In addition to Mutual of Omaha, PCI also cites several out-of-circuit cases in which courts decided as a purely legal question that McCarran–Ferguson preclusion applied in support of its ripeness argument. In each of those cases, however, the court considered a challenge to particular conduct in a particular state (or states), and, as a result, the court was able to evaluate whether resolution of the plaintiff's particular claim would invalidate, impair, or supersede the state's insurance regulations. See American Bankers Ins. Co. of Fla. v. Inman, 436 F.3d 490 (5th Cir.2006) (holding that McCarran–Ferguson preclusion applied where application of the Federal Arbitration Act would invalidate a Mississippi statute prohibiting the arbitration of disputes regarding uninsured motorist coverage); LaBarre v. Credit Acceptance Corp., 175 F.3d 640 (8th Cir.1999) (finding that the McCarran–Ferguson Act precluded application of RICO to the activities of two defendants but not to the activities of a third defendant); Datacor, Inc. v. Heritage Warranty Ins. Risk Retention Grp., Inc., No. 4:09–CV–1123 (CEJ), 2009 WL 5062137 (E.D.Mo. Dec. 16, 2009) (concluding that a Nebraska statute exempting arbitration provisions found in insurance contracts from the rule favoring enforcement of agreements to arbitrate precluded application of the Federal Arbitration Act to compel arbitration of plaintiff's insurance-related claim); In re Managed Care Litig., 185 F.Supp.2d 1310 (S.D.Fla.2002) (holding that the McCarran–Ferguson Act barred the RICO claims of the plaintiffs residing in California, Florida, New Jersey, and Virginia because those states did not allow for private causes of action by victims of insurance fraud). These cases do not support a finding that PC I's McCarran–Ferguson claim, which is divorced from any concrete application of the Disparate Impact Rule, is ripe for review. See Wisconsin Cent., 539 F.3d at 759 (“[C]ases are unripe when the parties point only to hypothetical, speculative, or illusory disputes as opposed to actual, concrete conflicts.” (quoting Lehn v. Holmes, 364 F.3d 862, 867 (7th Cir.2004))).

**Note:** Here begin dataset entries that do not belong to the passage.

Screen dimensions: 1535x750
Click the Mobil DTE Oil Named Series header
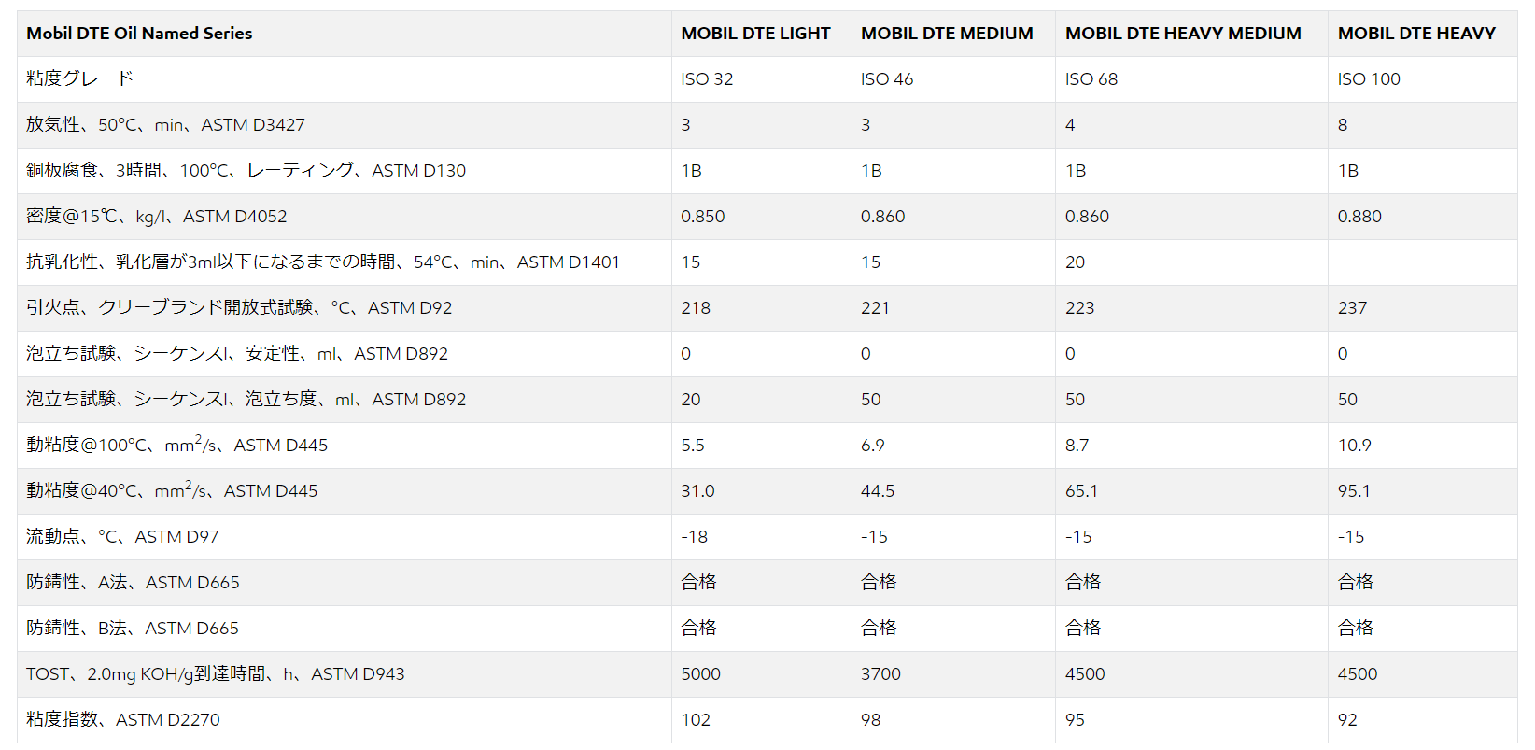point(139,34)
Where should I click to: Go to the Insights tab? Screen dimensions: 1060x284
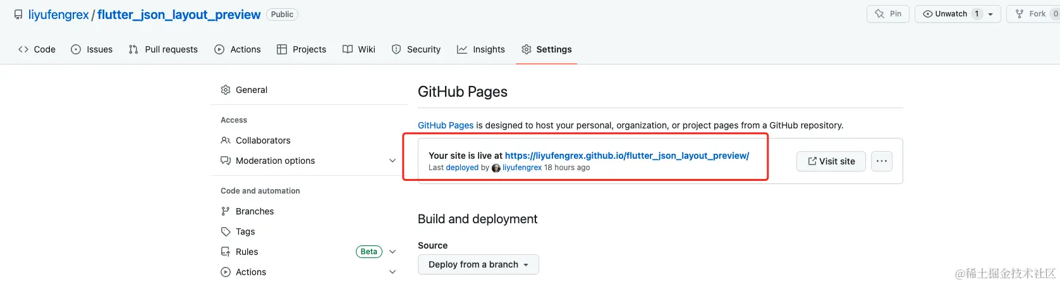[x=481, y=49]
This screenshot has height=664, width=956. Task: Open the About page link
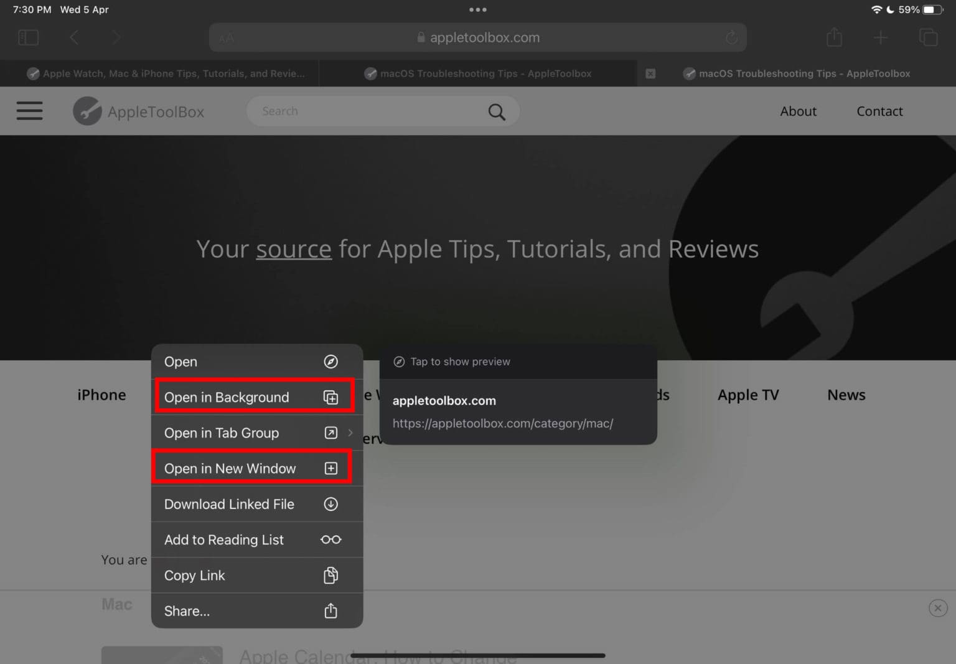click(799, 111)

b. Hardship to the Parties of Withholding Court Consideration

Turning to the second ripeness factor under Abbott Labs., PCI also fails to establish that withholding judicial determination of its McCarran–Ferguson claim will cause its members hardship. Abbott Labs., 387 U.S. at 149, 87 S.Ct. 1507; Nat'l Park Hosp., 538 U.S. at 808, 123 S.Ct. 2026. There is no dispute that the McCarran–Ferguson Act, where it applies, trumps any claims brought under the Disparate Impact Rule—just as it trumped any disparate impact claims brought against insurers before HUD issued the Rule. Accordingly, even though the Disparate Impact Rule may expand the exposure of PCI's members to disparate impact liability generally, it does nothing to prevent PCI's members from challenging disparate impact claims as preempted by the McCarran–Ferguson Act. Nor does it change the analysis that courts apply in deciding whether the McCarran–Ferguson Act precludes a specific claim.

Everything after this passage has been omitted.